该研究由生物化学家Jennifer Doudna领导,研究小组利用伯克利实验室同步加速器蛋白质晶体学光束线(protein crystallography beamlines)获得了Csy4核糖核酸内切酶原子水平的晶体结构模型。Doudna和她的同事们确定Csy4是一种存在于原核细胞的酶,它能够启动生成CRISPR衍生RNAs (crRNAs),这种小RNA分子能够靶向并沉默侵入的病毒和质粒。
“我们的模型揭示Csy4和来自相同的CRISPR/Cas超家族的相关核糖核酸内切酶利用了巧妙的识别机制将crRNA与其他的细胞内RNAs区分开,确保选择性生成细菌获得性免疫所需的crRNA,”Doudna说:“我们同时还发现Cys4与另一种在真核生物RNA干扰中起关键作用的酶Dicer在RNA识别中有着相似的功能。
Doudna是研究RNA分子结构方面的权威,她是伯克利实验室物理生物科学部门与加州大学伯克利分校分子细胞生物学系和化学系联合负责人,此外她还是霍华德休斯医学研究所的调查员。这个关于CRISPR的最新研究发表在《科学》(Science)杂志上。论文的第一作者还包括Rachel Haurwitz, Martin Jinek, Blake Wiedenheft 和Kaihong Zhou.
微生物染色体上的CRISPR位点由重复元件和间隔元件组成。每个重复和间隔元件包含30到60个核苷酸碱基对序列。40%的细菌和90%的太古菌基因组序列均存在CRISPR位点。一个细菌通常含有几个CRISPR位点,每个位点是由4到100个CRISPR重复-间隔单位组成。Doudna和她的同事们研究了一种在环境中普遍存在的细菌——绿脓假单脓菌的CRISPR。
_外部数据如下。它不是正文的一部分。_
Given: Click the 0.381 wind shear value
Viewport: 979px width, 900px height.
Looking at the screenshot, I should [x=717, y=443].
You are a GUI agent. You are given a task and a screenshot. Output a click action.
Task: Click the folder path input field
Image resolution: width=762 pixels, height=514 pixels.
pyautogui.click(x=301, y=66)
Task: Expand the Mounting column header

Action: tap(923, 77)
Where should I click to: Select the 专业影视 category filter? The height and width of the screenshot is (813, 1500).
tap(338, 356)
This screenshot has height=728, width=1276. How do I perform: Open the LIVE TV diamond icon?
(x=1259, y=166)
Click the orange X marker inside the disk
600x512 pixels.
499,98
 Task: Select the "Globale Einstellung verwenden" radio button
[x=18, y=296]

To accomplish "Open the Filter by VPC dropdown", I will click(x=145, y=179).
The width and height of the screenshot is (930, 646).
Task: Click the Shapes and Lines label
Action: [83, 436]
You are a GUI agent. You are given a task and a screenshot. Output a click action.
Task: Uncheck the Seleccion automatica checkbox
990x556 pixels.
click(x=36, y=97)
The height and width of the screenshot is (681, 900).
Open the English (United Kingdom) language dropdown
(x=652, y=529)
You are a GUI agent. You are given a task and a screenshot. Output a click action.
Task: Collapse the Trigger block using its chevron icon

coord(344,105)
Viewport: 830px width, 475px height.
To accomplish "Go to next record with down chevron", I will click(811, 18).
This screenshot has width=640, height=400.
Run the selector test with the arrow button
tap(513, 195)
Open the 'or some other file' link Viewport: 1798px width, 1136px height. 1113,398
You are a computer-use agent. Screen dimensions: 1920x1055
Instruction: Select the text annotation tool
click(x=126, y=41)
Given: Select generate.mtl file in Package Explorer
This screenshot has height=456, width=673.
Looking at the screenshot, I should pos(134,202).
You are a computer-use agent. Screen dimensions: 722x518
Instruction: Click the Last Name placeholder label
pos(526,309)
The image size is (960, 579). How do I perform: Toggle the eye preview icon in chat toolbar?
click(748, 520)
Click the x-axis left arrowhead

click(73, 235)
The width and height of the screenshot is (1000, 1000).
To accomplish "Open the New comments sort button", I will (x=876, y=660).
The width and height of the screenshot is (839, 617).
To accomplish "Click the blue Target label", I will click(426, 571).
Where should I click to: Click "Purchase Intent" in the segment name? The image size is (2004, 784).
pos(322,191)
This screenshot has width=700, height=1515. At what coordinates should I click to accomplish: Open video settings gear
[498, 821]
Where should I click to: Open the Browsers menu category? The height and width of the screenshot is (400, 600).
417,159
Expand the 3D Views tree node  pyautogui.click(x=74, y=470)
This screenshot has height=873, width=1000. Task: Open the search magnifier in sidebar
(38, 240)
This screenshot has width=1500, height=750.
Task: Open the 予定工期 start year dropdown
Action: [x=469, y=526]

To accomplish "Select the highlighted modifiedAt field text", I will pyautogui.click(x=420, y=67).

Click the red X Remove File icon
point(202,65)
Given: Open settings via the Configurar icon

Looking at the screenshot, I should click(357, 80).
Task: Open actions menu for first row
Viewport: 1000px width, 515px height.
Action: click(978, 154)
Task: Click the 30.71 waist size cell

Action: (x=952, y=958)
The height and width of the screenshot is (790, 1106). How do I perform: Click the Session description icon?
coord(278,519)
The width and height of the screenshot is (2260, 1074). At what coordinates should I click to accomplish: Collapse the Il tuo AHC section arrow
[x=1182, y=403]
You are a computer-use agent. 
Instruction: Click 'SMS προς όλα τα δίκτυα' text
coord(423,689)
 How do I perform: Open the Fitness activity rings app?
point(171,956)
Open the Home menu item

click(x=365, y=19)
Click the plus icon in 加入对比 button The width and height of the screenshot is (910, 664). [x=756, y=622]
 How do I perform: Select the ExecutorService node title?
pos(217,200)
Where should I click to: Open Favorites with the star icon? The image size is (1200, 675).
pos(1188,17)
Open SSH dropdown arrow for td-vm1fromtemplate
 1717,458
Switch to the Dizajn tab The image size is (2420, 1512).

Doudna研究小组的毕业生,论文的第一作者Rachel Haurwitz解释了CRISPR/Cas免疫系统作用的机制。
“细菌识别侵入的病毒或质粒,将外源DNA小片段插入它的CRISPR位点成为新的间隔序列。CRISPR单位被转录成crRNA前体。Csy4酶对crRNA前体每个重复元件进行切割生成长度为60个核苷酸的crRNAs,其中包含与外源DNA相匹配的序列。Cas蛋白利用crRNA结合这些匹配序列,沉默入侵的病毒或质粒。”
Haurwitz说原核细胞CRISPR/cas系统沉默外源DNA的方式类似于真核生物的siRNAs。随着时间过去,CRISPR/cas系统将建立起可遗传的DNA编码免疫从而防止同类型病毒和质粒的入侵。
通过分辨率为1.8埃的Csy4酶与相关RNA结合的晶体结构模型,伯克利CRISPR研究小组证实Csy4 可与CRISPR RNA重复茎环的大沟发生序列特异性相互作用,并与磷酸骨架发生静电接触。这些相互作用使得Csy4能够利用活性位点保守的丝氨酸和组氨酸残基选择性结合并切割crRNAs前体。
“我们的模型解释了CRISPR特异性核糖核酸内切酶超家族序列和结构特异性作用机制。”Doudna说。
Doudna和她的同事们使用伯克利实验室同步加速器蛋白质晶体学光束线8.2.1 和 8.3.1实验终端装置生成了1.8埃分辨率晶体结构。两个光束线都是由超导体偏转磁铁“superbends”提供能量。
“同步加速器和它的蛋白质晶体学光束线将继续成为我们研究的一个重要资源,”Doudna说。
CRISPR/cas系统利用靶向干扰外源DNA的crRNAs将调控真核生物和原核生物进程的各类小RNA分子连接在一起。了解这些小RNA分子如何发挥作用可促进我们对于细胞生物学的基本理解并为了解RNA在生命进化中的主要作用提供重要线索
Doudna说:“通过对细菌产生和利用小RNAs选择靶向基因机制的研究,我们希望能够发现细菌和真核生物在进化中有利于遗传控制的信号途径的特征。现在看起来细菌和真核生物通过完全不同的信号途径利用RNAs进行基因调控,这是非常让人惊讶的结果!”